Written request: In the article on AVX512 below, with which Intel products was AVX512 originally introduced?

Selected passage:

□ □ □ □ □ □ □

Intel 11th Gen Core RocketLake AVX512 Performance Improvement vs AVX2/FMA3

What is AVX512?

AVX512 (Advanced Vector eXtensions) is the 512-bit SIMD instruction set that follows from previous 256-bit AVX2/FMA3/AVX instruction set. Originally introduced by Intel with its “Xeon Phi” GPGPU accelerators – albeit in a somewhat different form – it has finally made it to its desktop CPU lines with “RocketLake” (RKL) having previously been available in HEDT / server / workstation “Skylake-X” (SKL-X) and mobile “IceLake” (ICL).

While it was rumoured desktop/mobile “Skylake” arch was meant to also support AVX512 based on core changes (widening of ports to 512-bit, unit changes, etc.) – nevertheless no public way of engaging them has been found.

□ □ □ □ □ □ □

Record extracts:
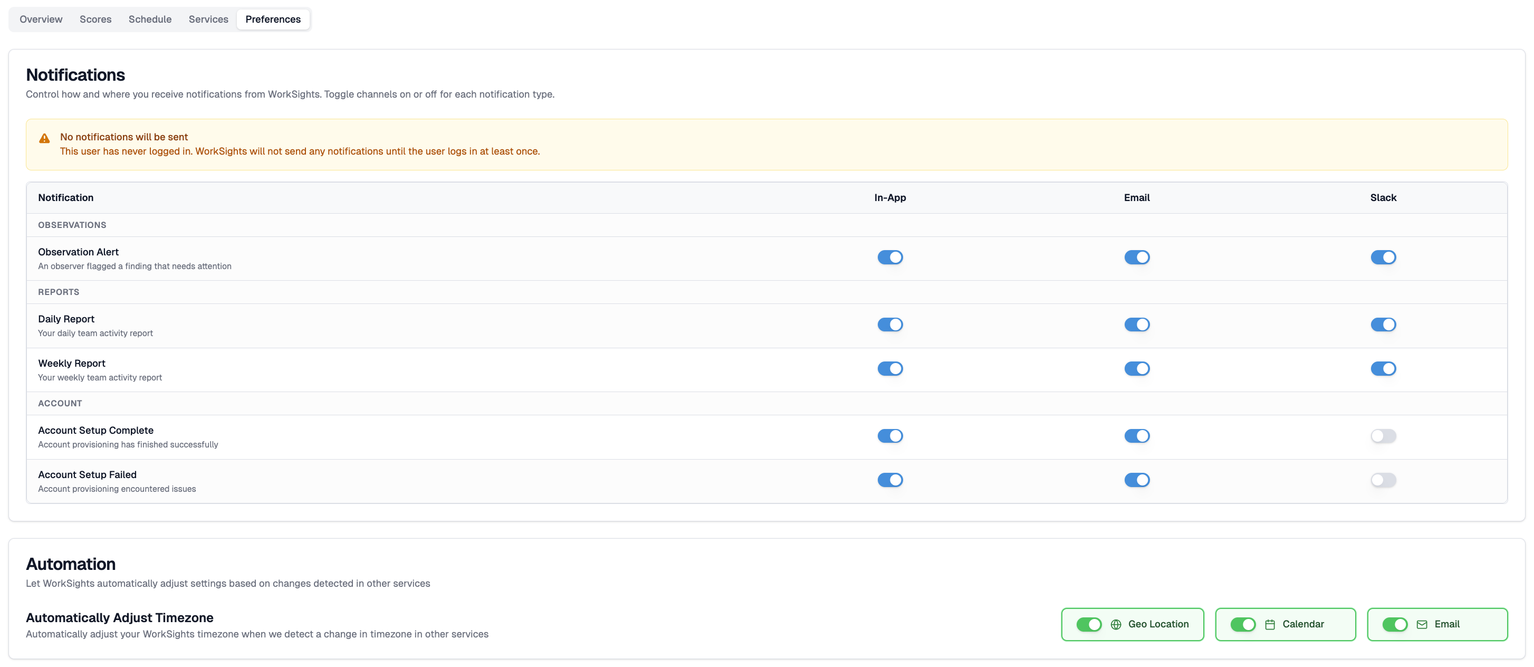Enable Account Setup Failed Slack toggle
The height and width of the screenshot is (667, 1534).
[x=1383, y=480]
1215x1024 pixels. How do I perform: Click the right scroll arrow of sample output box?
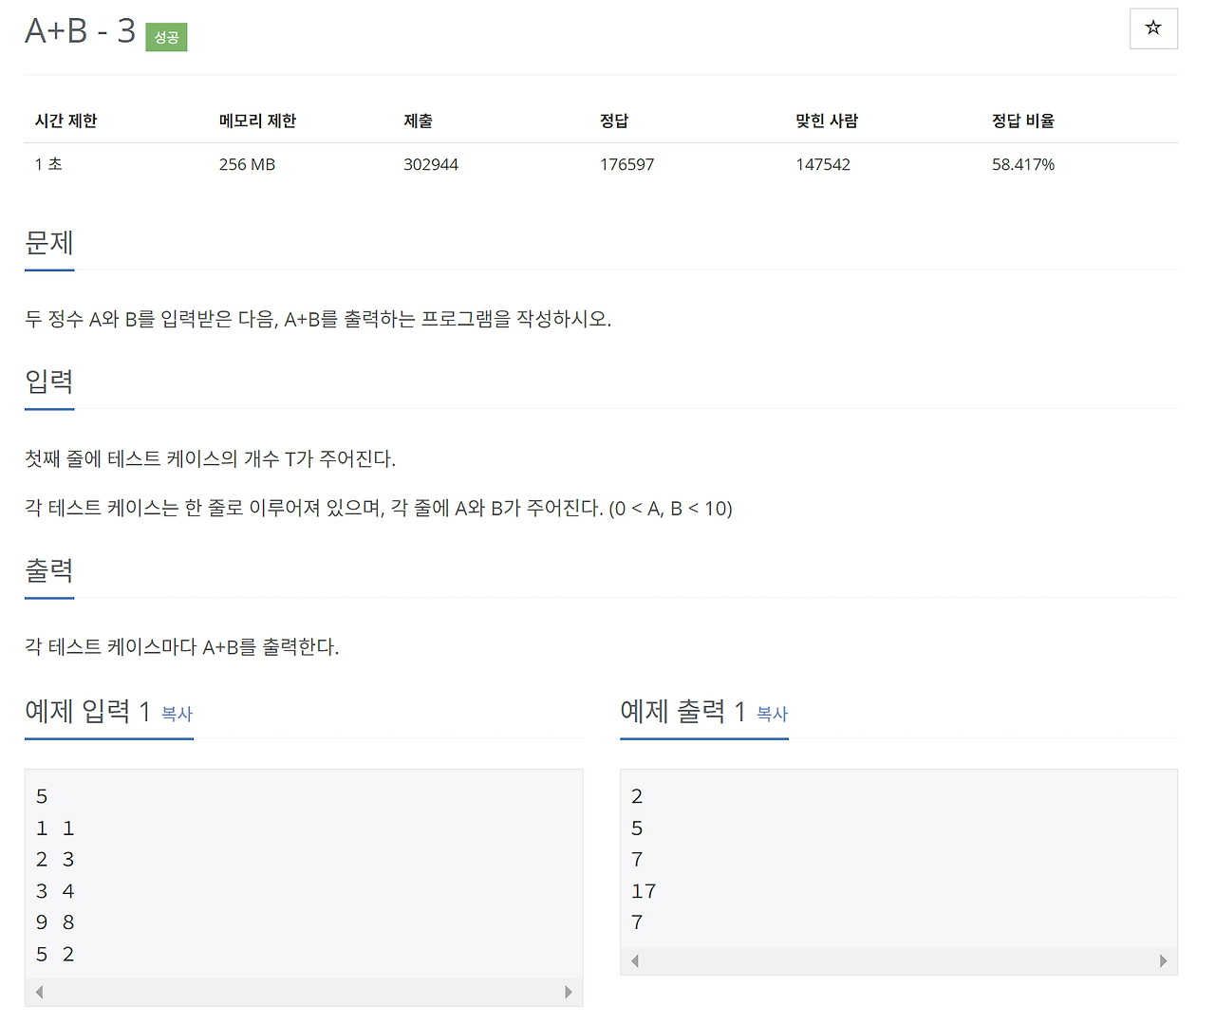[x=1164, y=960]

□ □ □ □ □ □ □

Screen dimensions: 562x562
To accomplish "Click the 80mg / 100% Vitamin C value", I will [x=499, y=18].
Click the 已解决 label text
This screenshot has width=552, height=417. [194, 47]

□ □ □ □ □ □ □

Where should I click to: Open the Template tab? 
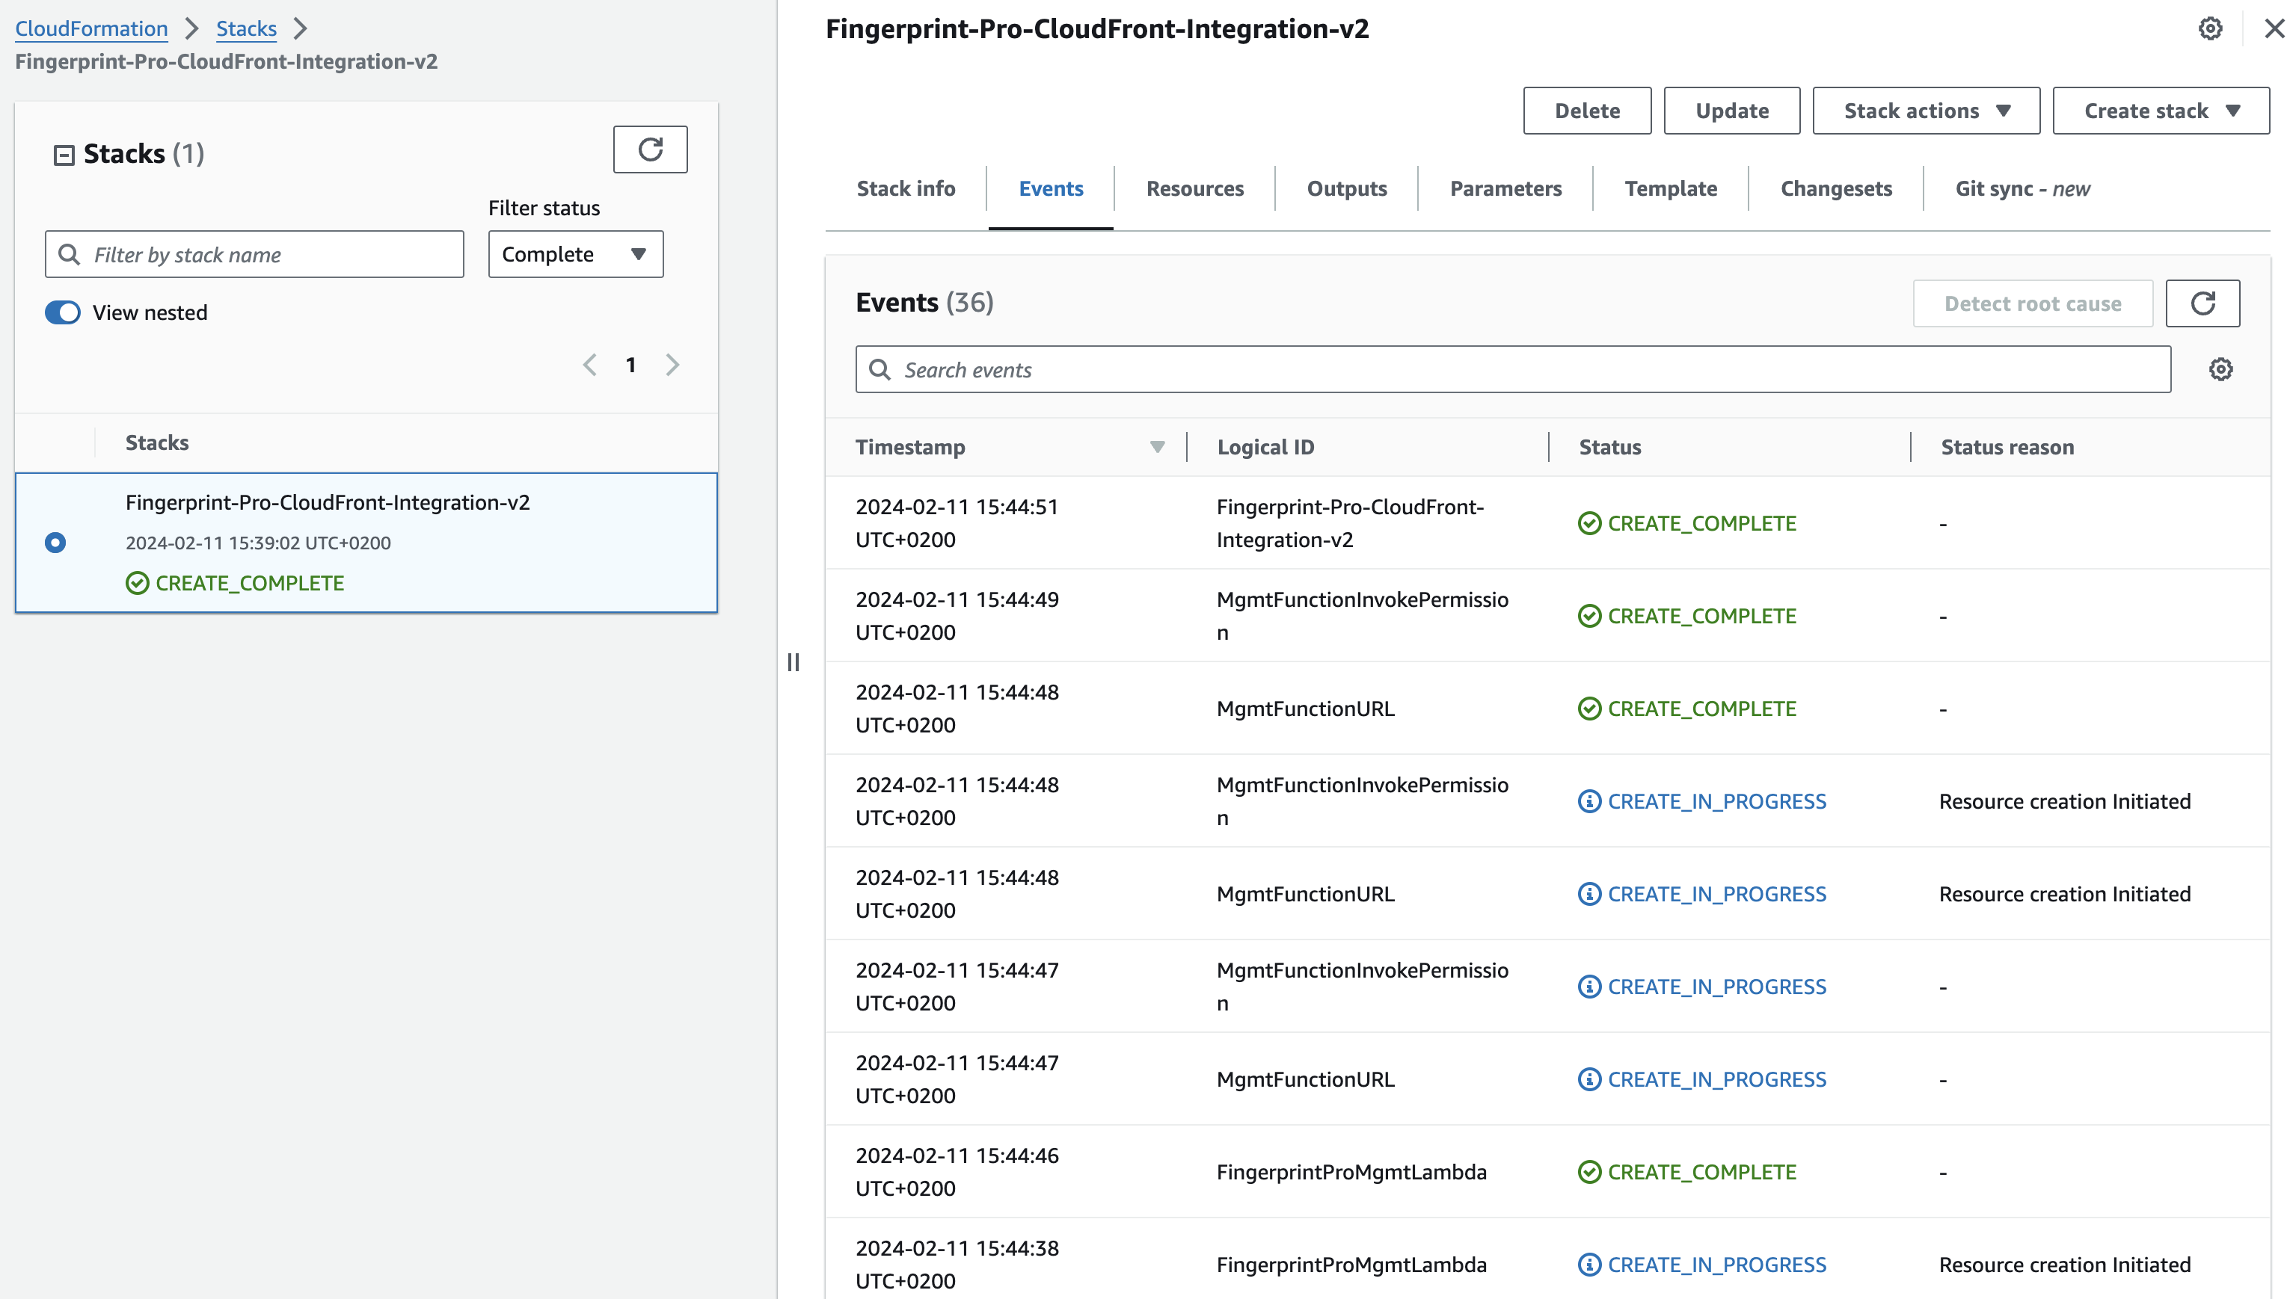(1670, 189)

□ □ □ □ □ □ □

Exercise solution: Intel's "Xeon Phi" GPGPU accelerators